From No Good Men Among the Living: America, the Taliban, and the War through Afghan Eyes, by Anand Gopal (Henry Holt, 2014), Kindle pp. 79-80:
Most writing on the Taliban assumes that they originated in extremist Pakistani madrassas in the 1980s. In fact, the group’s origins lie much deeper in the Afghan past. Visiting Paktika in 2010, I came upon a small hilltop village where locals had gathered around a silent, downcast man. Nearby, a young herder paced back and forth, watching him intently, and, off to a side, tribal graybeards stood conferring. One of them approached, pushing his way through the scrum, and announced a verdict: for killing Rahim Gul’s cow, Moheb Jan was to pay him two sheep and twenty days’ worth of labor. Afterward, I sat down with the elder, who explained that each transgression in his community carried a fixed fine. Break someone’s nose in a fight, and you gave him a chicken. Break a bone, and you surrendered a sheep or goat. Murder, depending on the circumstances, could cost you a piece of land, your house, or even one of your women, who would go to the victim’s family in marriage.
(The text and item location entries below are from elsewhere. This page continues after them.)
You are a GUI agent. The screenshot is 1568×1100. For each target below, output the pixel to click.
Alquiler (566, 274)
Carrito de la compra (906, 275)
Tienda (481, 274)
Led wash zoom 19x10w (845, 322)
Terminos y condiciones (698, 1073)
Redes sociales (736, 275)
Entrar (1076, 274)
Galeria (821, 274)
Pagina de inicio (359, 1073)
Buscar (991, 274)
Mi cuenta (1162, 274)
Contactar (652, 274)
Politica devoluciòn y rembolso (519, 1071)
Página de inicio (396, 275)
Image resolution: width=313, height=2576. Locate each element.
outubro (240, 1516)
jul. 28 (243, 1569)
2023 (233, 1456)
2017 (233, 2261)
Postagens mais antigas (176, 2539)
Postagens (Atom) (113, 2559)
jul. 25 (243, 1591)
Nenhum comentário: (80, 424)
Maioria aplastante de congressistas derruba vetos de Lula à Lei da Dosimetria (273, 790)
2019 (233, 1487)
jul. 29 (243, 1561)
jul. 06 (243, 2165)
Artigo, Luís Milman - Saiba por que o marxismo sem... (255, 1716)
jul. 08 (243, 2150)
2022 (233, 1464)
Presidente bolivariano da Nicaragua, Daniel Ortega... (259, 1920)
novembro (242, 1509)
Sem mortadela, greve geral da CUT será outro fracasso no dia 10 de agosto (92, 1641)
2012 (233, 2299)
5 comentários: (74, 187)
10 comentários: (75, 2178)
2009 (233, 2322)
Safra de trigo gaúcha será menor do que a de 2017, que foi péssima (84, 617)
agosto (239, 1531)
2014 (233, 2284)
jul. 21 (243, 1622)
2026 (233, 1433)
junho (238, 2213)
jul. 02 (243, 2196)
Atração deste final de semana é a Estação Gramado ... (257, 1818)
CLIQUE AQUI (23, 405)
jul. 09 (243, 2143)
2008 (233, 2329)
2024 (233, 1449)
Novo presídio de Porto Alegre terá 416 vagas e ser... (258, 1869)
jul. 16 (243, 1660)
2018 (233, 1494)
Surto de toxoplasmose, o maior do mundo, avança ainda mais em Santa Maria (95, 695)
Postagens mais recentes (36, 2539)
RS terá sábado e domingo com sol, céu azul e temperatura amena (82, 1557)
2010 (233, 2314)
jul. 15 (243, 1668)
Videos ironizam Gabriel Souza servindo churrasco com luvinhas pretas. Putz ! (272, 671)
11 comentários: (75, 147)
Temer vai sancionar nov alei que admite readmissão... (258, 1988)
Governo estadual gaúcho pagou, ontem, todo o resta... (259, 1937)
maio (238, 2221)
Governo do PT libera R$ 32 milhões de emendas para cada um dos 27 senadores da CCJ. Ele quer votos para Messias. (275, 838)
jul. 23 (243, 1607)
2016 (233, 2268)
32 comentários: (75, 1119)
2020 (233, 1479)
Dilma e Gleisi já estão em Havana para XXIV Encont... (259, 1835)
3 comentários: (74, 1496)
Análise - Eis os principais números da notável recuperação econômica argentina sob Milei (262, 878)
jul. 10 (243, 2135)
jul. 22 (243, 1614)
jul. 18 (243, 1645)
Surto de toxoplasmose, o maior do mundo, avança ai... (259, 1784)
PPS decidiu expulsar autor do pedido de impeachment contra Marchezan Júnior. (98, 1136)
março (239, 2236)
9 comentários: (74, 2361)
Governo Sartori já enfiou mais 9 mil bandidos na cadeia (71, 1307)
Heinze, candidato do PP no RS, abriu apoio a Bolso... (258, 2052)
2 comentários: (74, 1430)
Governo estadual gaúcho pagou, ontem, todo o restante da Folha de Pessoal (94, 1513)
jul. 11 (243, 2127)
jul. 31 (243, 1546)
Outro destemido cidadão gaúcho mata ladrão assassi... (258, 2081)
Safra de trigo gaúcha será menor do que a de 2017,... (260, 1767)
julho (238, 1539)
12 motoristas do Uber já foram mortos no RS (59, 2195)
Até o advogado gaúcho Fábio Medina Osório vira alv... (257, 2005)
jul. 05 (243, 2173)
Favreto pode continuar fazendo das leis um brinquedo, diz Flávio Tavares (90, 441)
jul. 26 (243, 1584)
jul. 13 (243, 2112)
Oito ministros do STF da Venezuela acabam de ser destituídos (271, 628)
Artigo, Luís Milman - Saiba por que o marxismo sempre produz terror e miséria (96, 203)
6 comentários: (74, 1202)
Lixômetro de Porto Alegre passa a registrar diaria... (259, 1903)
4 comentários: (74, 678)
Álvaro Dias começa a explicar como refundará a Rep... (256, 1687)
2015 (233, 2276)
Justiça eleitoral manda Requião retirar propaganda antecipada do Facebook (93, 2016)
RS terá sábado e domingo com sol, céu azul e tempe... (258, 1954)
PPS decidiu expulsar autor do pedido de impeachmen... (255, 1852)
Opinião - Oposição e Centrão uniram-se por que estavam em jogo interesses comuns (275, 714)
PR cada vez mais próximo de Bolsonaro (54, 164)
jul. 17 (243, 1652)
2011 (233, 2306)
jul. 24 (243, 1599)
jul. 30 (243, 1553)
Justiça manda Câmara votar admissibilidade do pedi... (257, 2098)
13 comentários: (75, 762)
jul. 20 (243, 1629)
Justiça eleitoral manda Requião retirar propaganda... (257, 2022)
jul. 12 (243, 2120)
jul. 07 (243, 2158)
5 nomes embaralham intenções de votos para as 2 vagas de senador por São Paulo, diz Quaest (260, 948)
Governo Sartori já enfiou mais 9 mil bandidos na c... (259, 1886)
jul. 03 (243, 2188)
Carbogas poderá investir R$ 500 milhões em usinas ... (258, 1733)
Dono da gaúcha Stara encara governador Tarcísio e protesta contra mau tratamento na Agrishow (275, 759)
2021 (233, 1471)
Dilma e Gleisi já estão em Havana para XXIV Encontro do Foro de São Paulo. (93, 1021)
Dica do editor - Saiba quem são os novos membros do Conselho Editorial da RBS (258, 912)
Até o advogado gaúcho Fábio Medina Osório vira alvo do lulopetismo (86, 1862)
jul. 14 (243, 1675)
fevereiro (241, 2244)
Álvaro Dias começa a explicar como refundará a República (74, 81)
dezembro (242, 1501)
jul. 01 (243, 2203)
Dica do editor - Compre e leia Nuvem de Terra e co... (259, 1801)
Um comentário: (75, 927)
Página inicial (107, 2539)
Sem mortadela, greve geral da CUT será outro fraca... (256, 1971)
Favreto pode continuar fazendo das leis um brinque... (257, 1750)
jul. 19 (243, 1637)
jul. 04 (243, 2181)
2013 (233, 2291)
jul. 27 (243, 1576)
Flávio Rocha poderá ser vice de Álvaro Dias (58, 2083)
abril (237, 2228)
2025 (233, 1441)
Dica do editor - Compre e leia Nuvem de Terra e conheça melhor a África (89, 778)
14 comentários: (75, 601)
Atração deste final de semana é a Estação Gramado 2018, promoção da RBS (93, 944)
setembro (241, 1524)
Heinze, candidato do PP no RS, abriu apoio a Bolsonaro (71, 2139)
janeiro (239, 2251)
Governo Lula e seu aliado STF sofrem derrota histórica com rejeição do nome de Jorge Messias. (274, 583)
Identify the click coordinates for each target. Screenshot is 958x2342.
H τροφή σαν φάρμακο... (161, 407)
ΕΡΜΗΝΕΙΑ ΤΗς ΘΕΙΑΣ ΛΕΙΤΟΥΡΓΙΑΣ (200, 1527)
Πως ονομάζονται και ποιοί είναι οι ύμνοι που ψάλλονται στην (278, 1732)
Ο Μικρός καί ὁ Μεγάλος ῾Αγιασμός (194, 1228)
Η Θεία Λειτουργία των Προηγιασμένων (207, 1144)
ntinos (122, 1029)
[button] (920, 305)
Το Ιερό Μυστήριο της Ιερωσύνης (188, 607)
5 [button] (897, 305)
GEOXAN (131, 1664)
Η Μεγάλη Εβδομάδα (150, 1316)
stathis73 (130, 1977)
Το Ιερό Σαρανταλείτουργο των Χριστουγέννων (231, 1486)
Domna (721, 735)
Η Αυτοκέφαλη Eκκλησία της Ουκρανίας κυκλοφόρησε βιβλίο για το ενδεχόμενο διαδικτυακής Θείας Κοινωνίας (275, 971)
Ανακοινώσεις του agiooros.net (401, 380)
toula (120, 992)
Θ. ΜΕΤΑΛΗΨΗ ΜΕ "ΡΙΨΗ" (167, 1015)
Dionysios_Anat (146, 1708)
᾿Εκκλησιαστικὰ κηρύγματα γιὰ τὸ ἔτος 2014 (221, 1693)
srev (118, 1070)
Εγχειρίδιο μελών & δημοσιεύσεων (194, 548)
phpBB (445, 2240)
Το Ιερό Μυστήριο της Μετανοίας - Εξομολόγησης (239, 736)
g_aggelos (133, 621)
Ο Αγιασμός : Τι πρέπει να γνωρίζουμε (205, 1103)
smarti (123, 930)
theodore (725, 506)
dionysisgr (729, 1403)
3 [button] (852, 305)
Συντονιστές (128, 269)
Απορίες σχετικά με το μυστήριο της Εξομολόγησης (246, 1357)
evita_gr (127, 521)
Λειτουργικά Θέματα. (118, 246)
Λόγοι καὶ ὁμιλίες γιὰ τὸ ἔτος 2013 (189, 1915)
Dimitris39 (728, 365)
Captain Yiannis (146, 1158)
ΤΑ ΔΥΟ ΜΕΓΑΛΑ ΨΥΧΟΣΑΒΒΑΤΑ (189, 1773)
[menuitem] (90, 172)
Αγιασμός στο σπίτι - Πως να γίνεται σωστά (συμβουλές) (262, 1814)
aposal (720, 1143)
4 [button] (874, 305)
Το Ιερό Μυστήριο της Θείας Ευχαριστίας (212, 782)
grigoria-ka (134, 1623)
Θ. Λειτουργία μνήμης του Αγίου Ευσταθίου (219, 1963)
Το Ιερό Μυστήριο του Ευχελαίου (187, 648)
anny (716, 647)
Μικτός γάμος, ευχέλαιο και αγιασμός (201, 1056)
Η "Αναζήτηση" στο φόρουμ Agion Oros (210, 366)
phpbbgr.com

This was how the hillspeople had learned to live with each other in a world without a state or police or judicial system. Each tribe had its own set of intricate rules, decided by elders elected by the clan’s entire male population. The elders derived their status from experience and the respect traditionally accorded to the aged. No man, however, outranked another in rights, and it was rare for one family to possess significantly more than any other. For men, at least, a deep egalitarian ethos ran through the tribal system.
For a long time, most of the Pashtun belt had functioned this way. Eventually, however, when some tribes moved down from the mountains into agricultural settlements, certain enterprising individuals developed ties with distant state authorities, and soon hierarchies sprang up. In eighteenth-century Kandahar, for example, the Safavid Empire of Persia had established suzerainty, incorporating tribal figures of their liking into their military or using them as intermediaries in dealing with the native population. The egalitarian system of the mountains slowly gave way to one dominated by tribal strongmen, and decisions were increasingly made not through traditional tribal law but on the whims and biases of a small clique of notables. It was not long before Kandahari tribes were the most thoroughly hierarchical in the country.
As a consequence, a different form of justice grew in popularity as an alternative to the tribal system: religious law, or sharia. Like tribal law, religious law expressed itself in a detailed set of punishments and restitutions for particular crimes. Its main practitioners were mullahs, who led Friday sermons and could adjudicate disputes. To become a mullah, you studied for up to twelve years in a madrassa, where you learned the intricacies of Islamic law, along with history, philosophy, and logic. In Pashto, such students were called taliban. Because a mullah was guaranteed employment for life, this was a course of study particularly well suited to those from the humblest backgrounds. It was in greater Kandahar, where tribal structures were the weakest, that the taliban were most fully integrated into social life.